Alfred Rowton Giblett (30 May 1908 – 19 June 1943) was an Australian rules footballer who played for the Hawthorn Football Club in the Victorian Football League (VFL). He was killed in action in World War II.

Family
Son of Samuel Robert Giblett (1873–1940), and Edith Sarah Giblett (1872–1956), née Small, Alfred Rowton Giblett was born at Warrnambool on 30 May 1908.

He married Valma Olive Cocking (1911–1994), at Surrey Hill, on 21 December 1935. They had three children; Patricia Giblett (1937–?), Anthony Jackson Giblett (1939–2010), and Lynne (1942–?).

Football
Having been declared the best and fairest player in the A Grade of the Eastern Suburbs Churches Association in both 1933 and 1934, Giblett was granted a clearance from South Hawthorn United (formerly South Hawthorn Presbyterians) to Hawthorn on 24 April 1935.

Military service

He enlisted in the Second AIF and served overseas with the 2/24th Battalion.

Death
He was reported "missing in action" whilst under light machine gun (L.M.G.) fire on 19 June 1943; and, on the basis of evidence that was presented to an official investigation, it was recommended that the official records be reclassified to read "Missing believed Killed".

> Data in this exercise
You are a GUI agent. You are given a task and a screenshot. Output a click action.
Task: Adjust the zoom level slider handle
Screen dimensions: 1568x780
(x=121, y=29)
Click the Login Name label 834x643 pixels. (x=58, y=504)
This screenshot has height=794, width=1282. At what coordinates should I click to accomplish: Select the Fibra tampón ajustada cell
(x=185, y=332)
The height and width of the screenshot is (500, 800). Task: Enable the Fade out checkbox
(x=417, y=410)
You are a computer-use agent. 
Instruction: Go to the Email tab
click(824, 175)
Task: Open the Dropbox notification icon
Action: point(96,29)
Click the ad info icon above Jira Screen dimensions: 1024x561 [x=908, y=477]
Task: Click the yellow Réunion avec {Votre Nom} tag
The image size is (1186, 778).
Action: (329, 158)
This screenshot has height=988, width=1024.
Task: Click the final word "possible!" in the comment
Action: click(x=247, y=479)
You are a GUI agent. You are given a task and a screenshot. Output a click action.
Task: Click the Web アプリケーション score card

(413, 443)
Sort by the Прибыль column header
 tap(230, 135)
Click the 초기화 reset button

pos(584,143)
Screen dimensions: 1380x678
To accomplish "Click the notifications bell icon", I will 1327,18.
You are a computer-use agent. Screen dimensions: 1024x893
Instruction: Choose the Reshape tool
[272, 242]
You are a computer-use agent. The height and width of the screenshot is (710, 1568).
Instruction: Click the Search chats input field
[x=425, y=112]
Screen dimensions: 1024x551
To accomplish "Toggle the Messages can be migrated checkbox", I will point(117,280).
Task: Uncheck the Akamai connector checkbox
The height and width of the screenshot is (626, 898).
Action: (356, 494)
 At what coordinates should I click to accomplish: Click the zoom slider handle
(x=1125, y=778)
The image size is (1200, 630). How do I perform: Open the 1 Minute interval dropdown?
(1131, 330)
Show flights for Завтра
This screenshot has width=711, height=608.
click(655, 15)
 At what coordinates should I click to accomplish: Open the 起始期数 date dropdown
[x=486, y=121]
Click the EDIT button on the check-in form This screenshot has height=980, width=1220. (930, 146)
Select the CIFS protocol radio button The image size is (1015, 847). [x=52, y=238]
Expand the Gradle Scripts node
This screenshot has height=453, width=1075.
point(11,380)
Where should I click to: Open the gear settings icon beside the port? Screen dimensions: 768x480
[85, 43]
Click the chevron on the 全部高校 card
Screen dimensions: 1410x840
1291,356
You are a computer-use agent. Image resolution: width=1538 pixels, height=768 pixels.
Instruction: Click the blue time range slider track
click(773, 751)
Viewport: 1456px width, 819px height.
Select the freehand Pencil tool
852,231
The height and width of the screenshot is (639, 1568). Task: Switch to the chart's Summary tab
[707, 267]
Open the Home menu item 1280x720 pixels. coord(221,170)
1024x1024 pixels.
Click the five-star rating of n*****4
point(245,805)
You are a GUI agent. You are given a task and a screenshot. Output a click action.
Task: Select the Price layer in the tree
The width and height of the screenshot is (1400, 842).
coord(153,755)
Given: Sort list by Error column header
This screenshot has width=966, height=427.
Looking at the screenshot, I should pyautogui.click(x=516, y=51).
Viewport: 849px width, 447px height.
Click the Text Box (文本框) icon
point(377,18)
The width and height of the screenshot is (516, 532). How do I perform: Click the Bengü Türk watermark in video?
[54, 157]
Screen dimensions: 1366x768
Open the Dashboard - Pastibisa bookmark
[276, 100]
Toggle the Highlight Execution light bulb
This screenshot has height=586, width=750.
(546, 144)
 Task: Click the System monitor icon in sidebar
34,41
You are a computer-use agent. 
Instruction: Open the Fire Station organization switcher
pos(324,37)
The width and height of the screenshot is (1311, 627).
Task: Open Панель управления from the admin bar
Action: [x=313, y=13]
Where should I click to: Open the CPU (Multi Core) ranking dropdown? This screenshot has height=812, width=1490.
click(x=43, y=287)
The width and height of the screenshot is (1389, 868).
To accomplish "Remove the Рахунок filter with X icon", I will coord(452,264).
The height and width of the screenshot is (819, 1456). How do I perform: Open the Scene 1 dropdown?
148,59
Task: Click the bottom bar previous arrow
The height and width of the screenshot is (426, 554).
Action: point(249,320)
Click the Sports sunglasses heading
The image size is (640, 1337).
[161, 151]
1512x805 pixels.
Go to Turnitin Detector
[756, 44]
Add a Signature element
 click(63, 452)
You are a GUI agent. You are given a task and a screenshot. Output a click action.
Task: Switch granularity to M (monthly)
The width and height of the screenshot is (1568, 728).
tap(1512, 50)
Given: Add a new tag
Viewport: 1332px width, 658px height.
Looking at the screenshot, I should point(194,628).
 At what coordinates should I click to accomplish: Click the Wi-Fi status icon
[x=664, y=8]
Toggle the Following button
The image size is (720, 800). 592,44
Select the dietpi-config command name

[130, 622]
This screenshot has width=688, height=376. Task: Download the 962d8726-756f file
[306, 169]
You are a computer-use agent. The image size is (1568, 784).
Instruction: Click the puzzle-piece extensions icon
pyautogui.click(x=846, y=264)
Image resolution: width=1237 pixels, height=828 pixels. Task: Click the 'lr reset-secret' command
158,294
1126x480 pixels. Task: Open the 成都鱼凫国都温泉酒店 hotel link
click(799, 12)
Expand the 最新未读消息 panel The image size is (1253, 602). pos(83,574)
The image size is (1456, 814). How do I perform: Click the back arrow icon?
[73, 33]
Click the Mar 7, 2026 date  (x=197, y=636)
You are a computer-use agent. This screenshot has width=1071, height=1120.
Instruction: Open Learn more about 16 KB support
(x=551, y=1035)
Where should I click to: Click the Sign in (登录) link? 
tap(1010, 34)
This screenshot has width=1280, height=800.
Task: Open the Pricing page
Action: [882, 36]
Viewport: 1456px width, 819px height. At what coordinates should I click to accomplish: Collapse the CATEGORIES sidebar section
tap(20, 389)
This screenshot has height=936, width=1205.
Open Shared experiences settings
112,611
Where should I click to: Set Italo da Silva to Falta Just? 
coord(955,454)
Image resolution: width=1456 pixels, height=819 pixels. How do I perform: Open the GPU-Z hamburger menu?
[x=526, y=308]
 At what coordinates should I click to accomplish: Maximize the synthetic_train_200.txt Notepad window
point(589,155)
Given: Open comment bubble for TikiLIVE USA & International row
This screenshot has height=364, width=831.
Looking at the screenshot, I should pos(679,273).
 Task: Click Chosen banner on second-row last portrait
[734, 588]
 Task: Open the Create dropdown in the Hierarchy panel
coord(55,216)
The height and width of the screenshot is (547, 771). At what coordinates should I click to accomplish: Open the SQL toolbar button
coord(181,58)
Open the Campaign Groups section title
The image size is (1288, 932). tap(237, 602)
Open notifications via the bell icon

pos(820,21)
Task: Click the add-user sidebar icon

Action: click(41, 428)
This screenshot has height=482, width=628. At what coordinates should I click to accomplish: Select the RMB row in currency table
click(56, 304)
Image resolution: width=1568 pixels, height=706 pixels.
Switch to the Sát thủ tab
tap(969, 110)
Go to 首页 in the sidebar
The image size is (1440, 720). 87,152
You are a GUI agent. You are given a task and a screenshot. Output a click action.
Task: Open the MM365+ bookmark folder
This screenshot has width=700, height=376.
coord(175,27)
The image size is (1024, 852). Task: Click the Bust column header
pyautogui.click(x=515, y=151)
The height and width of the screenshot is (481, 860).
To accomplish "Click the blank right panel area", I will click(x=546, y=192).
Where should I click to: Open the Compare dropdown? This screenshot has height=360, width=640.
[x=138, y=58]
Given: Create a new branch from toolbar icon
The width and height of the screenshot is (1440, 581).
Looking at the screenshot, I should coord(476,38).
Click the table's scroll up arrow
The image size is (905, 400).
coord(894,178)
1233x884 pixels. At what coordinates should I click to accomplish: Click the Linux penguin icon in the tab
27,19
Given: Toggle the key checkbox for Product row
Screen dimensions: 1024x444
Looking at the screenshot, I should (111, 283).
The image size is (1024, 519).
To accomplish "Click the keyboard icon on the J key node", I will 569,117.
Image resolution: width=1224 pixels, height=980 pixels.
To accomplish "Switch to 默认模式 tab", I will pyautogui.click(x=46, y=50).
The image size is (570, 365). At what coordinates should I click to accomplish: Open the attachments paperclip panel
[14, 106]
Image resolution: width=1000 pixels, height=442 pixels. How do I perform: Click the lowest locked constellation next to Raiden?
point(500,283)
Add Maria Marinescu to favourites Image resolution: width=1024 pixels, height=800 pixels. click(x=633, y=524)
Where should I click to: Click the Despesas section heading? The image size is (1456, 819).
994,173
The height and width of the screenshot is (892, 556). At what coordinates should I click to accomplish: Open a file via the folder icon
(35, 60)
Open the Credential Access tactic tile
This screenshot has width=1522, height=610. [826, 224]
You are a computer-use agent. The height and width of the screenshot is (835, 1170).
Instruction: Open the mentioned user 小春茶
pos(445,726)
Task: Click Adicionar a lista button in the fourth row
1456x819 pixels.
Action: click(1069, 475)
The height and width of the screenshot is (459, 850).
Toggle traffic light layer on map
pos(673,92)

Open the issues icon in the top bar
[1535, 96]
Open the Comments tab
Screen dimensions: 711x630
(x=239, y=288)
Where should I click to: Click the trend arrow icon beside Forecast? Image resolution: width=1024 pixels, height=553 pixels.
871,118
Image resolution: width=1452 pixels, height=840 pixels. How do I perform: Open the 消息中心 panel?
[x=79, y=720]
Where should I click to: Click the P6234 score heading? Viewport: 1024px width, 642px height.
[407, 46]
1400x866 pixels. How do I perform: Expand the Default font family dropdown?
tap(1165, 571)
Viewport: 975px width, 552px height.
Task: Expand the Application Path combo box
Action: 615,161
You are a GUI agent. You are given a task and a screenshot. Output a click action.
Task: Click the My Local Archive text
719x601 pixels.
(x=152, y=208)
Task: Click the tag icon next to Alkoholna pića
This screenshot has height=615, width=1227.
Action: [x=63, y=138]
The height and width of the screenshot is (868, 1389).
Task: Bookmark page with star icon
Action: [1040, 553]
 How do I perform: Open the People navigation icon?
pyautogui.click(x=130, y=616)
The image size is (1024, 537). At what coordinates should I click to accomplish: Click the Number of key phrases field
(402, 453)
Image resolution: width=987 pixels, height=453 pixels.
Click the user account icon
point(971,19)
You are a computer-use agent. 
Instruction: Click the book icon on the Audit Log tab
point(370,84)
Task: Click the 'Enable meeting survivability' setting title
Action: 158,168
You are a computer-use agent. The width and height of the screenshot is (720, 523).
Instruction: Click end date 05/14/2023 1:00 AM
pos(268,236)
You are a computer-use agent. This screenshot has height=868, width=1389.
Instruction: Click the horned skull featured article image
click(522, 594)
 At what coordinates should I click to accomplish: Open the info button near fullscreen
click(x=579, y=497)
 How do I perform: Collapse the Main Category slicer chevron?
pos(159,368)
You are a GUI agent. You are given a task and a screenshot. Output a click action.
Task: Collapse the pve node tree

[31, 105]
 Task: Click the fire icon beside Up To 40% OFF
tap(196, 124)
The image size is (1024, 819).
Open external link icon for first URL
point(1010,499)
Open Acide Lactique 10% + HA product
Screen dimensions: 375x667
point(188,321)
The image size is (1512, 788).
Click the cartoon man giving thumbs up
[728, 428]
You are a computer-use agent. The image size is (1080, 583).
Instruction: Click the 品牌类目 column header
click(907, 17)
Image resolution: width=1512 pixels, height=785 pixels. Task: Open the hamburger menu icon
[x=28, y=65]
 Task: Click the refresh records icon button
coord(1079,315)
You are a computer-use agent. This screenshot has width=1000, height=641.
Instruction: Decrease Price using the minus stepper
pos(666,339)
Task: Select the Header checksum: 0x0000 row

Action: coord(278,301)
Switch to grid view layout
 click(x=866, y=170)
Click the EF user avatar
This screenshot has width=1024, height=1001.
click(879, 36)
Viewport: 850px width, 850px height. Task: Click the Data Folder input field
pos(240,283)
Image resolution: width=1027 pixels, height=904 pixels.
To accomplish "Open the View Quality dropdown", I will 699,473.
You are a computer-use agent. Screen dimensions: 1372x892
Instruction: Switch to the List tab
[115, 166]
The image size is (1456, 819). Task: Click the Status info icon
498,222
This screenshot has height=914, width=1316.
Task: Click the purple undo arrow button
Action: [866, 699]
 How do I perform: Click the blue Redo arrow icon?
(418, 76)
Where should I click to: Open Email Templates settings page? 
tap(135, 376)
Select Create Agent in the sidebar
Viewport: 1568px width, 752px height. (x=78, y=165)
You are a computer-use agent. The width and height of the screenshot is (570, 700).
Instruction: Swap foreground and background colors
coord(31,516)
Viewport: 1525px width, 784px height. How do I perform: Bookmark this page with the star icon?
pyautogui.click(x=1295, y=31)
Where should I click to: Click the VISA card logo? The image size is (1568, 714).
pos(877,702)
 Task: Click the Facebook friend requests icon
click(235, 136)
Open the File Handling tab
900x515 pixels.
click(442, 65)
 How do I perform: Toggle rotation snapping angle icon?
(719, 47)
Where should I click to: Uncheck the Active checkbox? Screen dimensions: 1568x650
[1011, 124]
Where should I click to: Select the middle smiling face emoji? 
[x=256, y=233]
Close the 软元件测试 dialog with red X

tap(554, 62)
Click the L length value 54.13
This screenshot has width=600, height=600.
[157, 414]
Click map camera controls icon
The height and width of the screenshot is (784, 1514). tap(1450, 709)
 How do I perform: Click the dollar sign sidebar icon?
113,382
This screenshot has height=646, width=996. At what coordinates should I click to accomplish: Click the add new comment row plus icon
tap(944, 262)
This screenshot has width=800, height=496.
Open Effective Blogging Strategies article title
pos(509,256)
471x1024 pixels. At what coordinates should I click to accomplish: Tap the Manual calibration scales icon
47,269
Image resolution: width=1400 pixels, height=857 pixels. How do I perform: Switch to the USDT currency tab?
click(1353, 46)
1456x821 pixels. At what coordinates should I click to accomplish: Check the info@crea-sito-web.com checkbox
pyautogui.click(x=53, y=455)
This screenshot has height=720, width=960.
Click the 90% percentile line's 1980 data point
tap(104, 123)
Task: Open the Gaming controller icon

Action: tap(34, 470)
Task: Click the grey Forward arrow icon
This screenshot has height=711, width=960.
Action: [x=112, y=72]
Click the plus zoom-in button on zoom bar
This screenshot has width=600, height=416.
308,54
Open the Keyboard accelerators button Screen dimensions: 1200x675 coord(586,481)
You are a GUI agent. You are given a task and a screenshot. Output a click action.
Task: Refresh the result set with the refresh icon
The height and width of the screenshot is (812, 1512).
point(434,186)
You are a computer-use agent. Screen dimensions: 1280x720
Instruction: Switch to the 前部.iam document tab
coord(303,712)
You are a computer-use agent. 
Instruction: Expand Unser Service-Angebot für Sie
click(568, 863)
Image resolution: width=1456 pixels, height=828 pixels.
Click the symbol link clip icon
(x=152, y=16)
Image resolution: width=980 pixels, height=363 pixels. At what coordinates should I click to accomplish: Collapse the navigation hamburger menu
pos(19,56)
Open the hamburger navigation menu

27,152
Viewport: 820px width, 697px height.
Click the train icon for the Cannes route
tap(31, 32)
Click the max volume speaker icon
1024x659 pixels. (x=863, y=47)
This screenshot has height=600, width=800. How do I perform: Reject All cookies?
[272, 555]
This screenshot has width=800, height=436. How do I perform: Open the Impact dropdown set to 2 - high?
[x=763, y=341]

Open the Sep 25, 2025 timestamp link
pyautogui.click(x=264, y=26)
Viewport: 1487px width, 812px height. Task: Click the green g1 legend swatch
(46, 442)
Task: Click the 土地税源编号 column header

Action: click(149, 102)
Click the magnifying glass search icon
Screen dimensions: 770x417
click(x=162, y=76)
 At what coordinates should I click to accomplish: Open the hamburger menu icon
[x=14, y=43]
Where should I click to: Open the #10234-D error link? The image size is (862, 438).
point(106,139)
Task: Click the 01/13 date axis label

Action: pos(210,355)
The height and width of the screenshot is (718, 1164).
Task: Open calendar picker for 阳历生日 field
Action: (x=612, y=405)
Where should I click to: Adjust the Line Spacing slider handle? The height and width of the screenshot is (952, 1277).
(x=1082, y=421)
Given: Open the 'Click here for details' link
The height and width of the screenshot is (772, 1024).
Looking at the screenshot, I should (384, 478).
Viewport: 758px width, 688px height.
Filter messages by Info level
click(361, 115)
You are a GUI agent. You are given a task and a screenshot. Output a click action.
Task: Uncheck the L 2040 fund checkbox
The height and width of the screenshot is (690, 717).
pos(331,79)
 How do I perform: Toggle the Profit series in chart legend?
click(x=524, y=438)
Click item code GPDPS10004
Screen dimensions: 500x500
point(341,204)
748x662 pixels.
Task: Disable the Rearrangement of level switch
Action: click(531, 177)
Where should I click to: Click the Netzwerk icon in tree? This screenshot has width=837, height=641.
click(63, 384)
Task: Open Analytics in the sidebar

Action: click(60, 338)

> Short exercise 1
Summarize the Giblett biography in two sentences.
> Short exercise 2
From the entries, extract each line starting with the line that contains "The image size is (1024, 852)." and going on through the line that contains "Looking at the screenshot, I should coord(476,38).", and reproduce them without any change.
The Giblett biography and the entries are unrelated material.

> Task solution 1
Alfred Rowton Giblett, born at Warrnambool on 30 May 1908, was an Australian rules footballer who played for Hawthorn in the VFL after receiving a clearance from South Hawthorn United in 1935. He enlisted in the Second AIF, served overseas with the 2/24th Battalion, and was killed in action in World War II on 19 June 1943.

> Task solution 2
The image size is (1024, 852). Task: Click the Bust column header
pyautogui.click(x=515, y=151)
The height and width of the screenshot is (481, 860).
To accomplish "Click the blank right panel area", I will click(x=546, y=192).
Where should I click to: Open the Compare dropdown? This screenshot has height=360, width=640.
[x=138, y=58]
Given: Create a new branch from toolbar icon
The width and height of the screenshot is (1440, 581).
Looking at the screenshot, I should coord(476,38).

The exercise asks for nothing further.